Post by Guaporense » 02 Apr 2017, 21:36

Guaporense wrote:Image
I adjusted the per capita incomes by the average amount of hours worked, the results are not substantially different for most cases but for US 1937 they show clearly the increase in US's labor productivity versus the UK even during the great depression. While for Germany vis UK they show a constant ratio of productivity from 1913 to 1937.

Image

(using the Williamson's PPP benchmarks from 1905, 1927 and the 1937 estimates of PPPs for UK, US and Germany I did)

While GDP that was not-adjusted by the number of hours worked showed the US at a much smaller level relative to the UK and Germany in 1937-39 while if we adjusted by the number of hours worked it shows that US's productivity was increasing continuously relative to Germany and the UK since 1913. I also applied that methodology for the number of hours worked in 2000, it shows that UK lost it's productivity lead by a brutal degree over the 20th century: from the number 1 economy in the world to a productivity level below the average for developed countries.
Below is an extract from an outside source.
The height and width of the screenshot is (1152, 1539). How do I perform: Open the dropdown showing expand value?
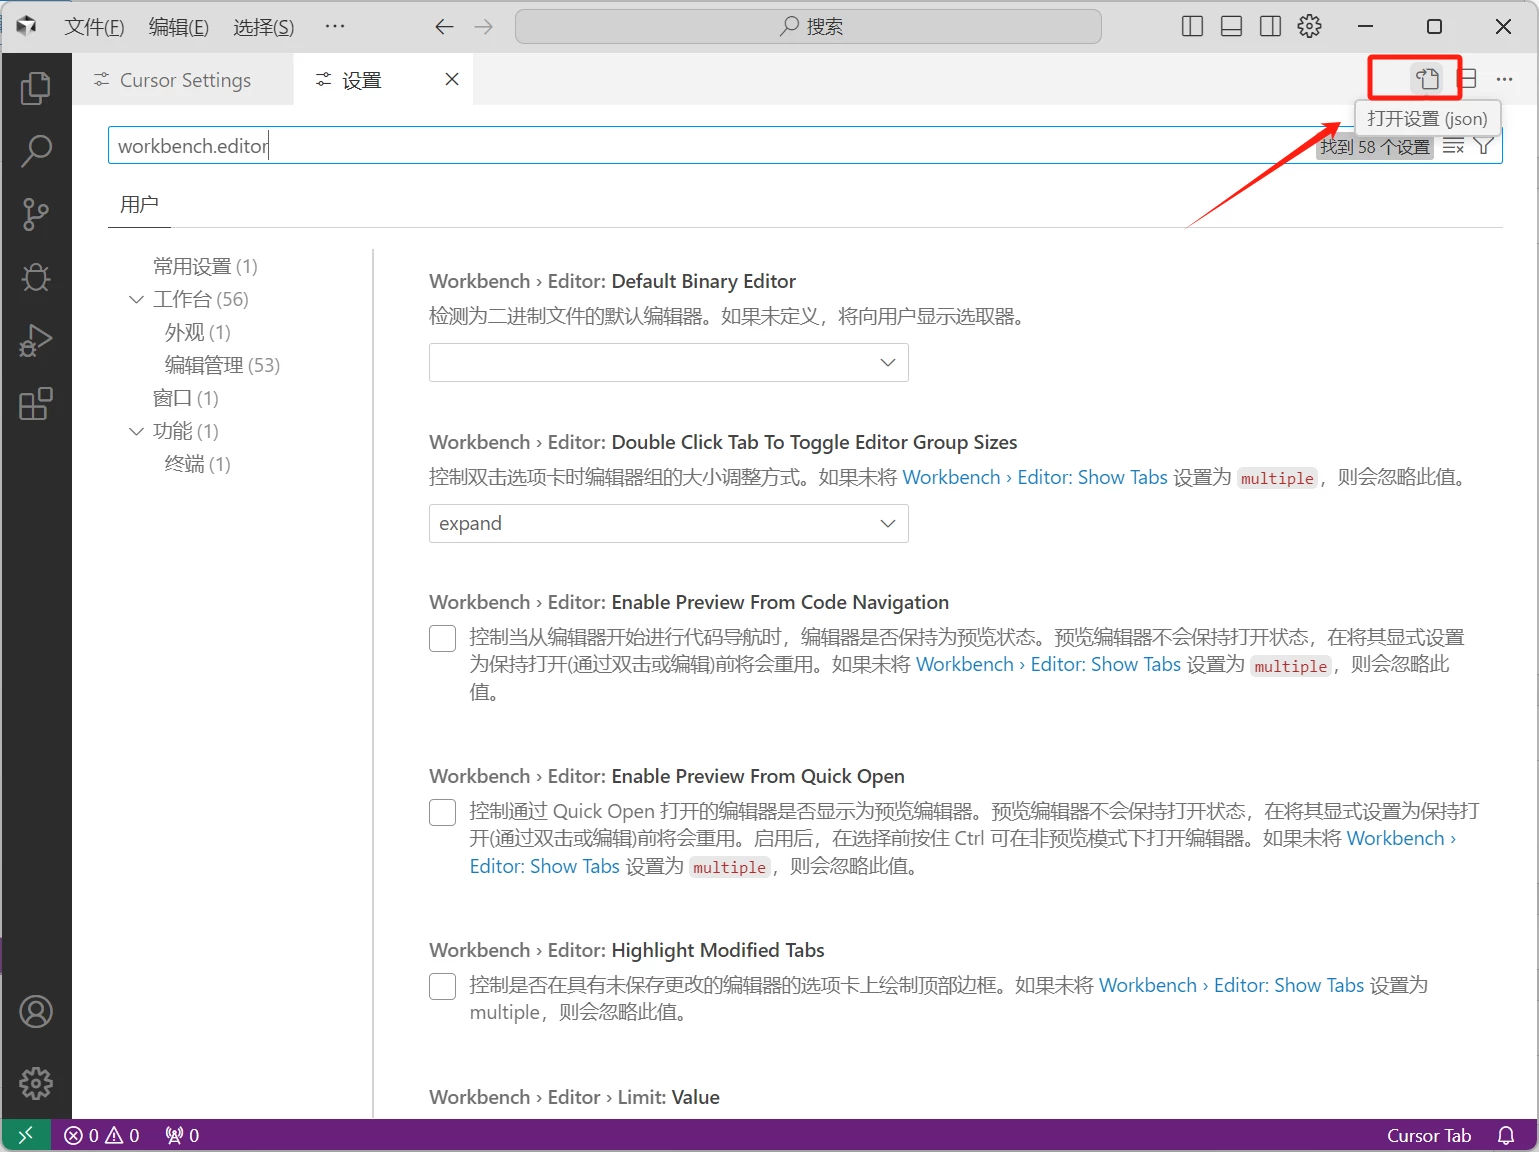(x=668, y=524)
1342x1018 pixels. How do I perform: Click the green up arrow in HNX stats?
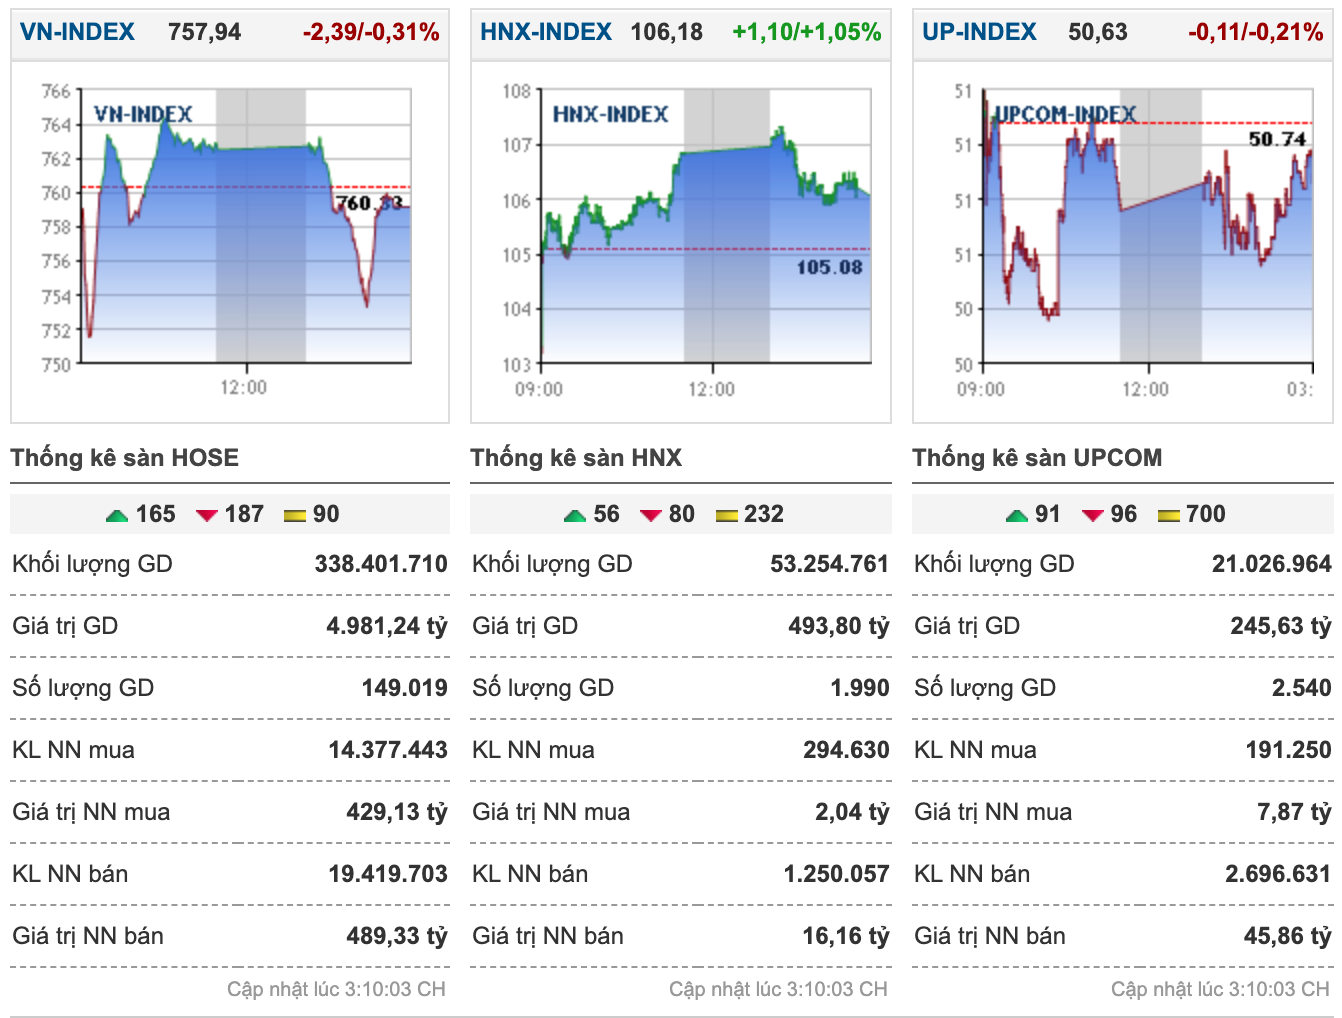click(575, 516)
While the US and continental Europe converged in GDP adjusted by hours worked (in recent years the US's per capita income is higher than Europe's because they worked more hours: 1,878 hours in 2000 compared to 1,463 hours for Germany and 1,443 hours for France, productivity per hour is similar).

I also compared this methodology of estimating productivity with the GDP per hour worked figures from the OCDE:

Image

The correlation was very high between the two sets of figures (although the implied productivities of Belgium and the Netherlands didn't fit well with the data).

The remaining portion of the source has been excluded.